How do you tell a great story? According to Craig Mazin, you have to be a sadist.
‘As a writer, you are not the New Testament God who turns water into wine,’ Mazin chuckles on his long-running podcast Scriptnotes. ‘You are the Old Testament God who tortures Job because, I don’t know, it seems like fun.’ Mazin wrote HBO’s horrifying, incandescent miniseries Chernobyl, and so knows of what he speaks. In the episode of this podcast titled ‘How to Write a Movie’, he describes how screenwriters build plot out of suffering.
He outlines a scenario, making the stakes higher each time. Suppose our main character is a single father desperate to protect his child. Not good enough. Okay, now suppose he is a single father who witnessed his entire family being murdered, leaving him only one child. Better — but how about this: a man’s entire family are murdered before his eyes, leaving him only one child, and the child is disabled and vulnerable. Then the man loses his child.
It sounds like pure sadism. In fact, it’s the opening ten minutes of Finding Nemo.
There is a particular kind of woolly shoptalk specific to people who write screenplays. They speak about ‘stakes’, ‘inciting incidents’ and ‘redemptive arcs’ in a way that makes them sound like a cross between forklift operators and members of an extremely specialised cult. But incitements to child murder aside, Scriptnotes is pleasantly normal: a series of technical but undogmatic conversations about screenwriting and storytelling, conducted by people who know what they’re talking about but aren’t trying to sell you a book.
Shopping around their extensive back catalogue, I found lots that film buffs will enjoy. There are high-profile guests (Noah Baumbach, Greta Gerwig) and eloquent discussions of genres (political movies, buddy movies). My favourite episode was an in-depth appreciation of the smarter-than-it-looks teen comedy Clueless. People often mention that Clueless borrowed its plot from Jane Austen’s Emma. What I didn’t know was that the film was originally pitched as a TV show (working title: I Was a Teenage Teenager) with a completely different structure. It was only after several drafts that the writer realised their hero was an Emma Woodhouse type, and decided simply to lift the rest of Austen’s story as well.

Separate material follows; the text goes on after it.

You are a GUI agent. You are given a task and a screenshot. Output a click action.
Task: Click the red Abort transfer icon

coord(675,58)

Listening to Mazin and August talk, I was reminded of just how complicated film-making is. When movies are being made every single element is being watched over by someone who has built a career specialising in that detail. Camera, lights, sound, dialogue, costume, hair. An absurd chain of accidents once led to my staying at a famous director’s apartment. I remember riffling through a stack of papers, all of which were related to perfecting the appearance of a single pair of trousers.

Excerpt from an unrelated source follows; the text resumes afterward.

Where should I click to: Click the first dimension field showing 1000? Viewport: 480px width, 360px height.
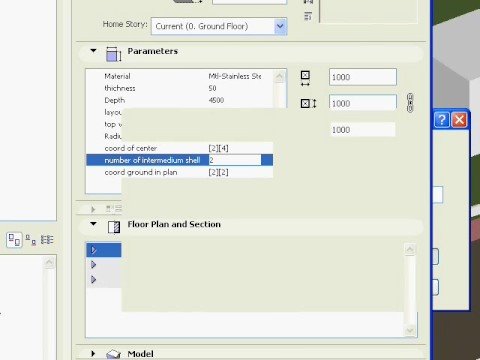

On the A24 Podcast, you can listen to these brilliant obsessives interview each other. A24 is the production company behind Moonlight, Lady Bird, Midsommar and more or less every other successful independent film of the past few years. This gives it serious pulling power and its list of speakers reads like a who’s who of contemporary cinema. Paul Thomas Anderson interviews the Safdie brothers. Jonah Hill and Michael Cera are reunited to reminisce about their roles in the epoch-defining, architectonically perfect sex comedy Superbad. Arthouse auteur Joanna Hogg speaks in the clipped, steely RP of someone about to announce that she’s divorcing you and she’s keeping the Aga — but she is gentle and condescending with her interlocutor, the visionary nerd Martin Scorsese.

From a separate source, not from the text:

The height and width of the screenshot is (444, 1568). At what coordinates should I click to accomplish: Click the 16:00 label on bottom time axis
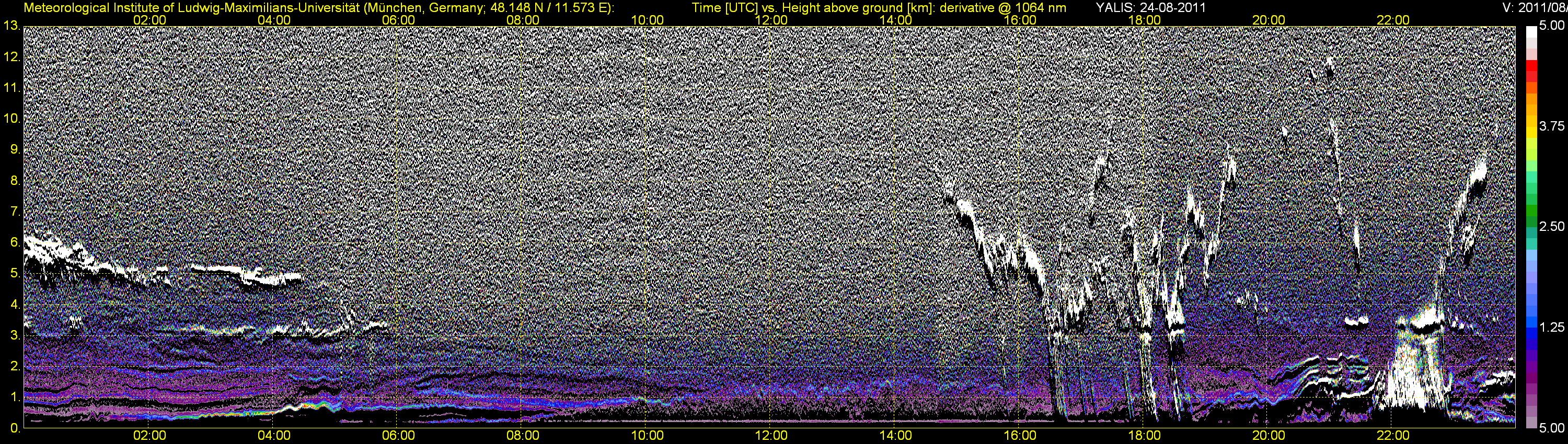click(1020, 436)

In fact, all of these people are nerds. The Safdie brothers claim to have seen every film Adam Sandler has appeared in — quite a feat, given that there are more than 60. It seems not to have occurred to them that the vast majority are terrible. Throughout these conversations there is a complete lack of critical discussion, and that’s not actually such a bad thing. Listening to this podcast made me wonder if suspending the critical faculties is something artists do deliberately. Lots of us can only sneer at Adam Sandler films. But when the Safdie brothers and Paul Thomas Anderson sat down to watch Deuce Bigalow: Male Gigolo they saw something in Sandler — a grain of desperation, a wheezing pathos — that they realised they could use.
There is a lucrative, understandable and yet somehow very sad cottage industry based around instructing people how to be creative. Courses promise to teach the ‘secrets of all great screenplays’, and articles detail the ‘habits of all highly creative people’. Everyone wants so desperately to be a genius, but the obsessiveness of these directors is born out of the love they feel for film. I’m not sure that’s something you can teach. With that said, I notice that sadism comes naturally to many people. So there may be hope for us yet.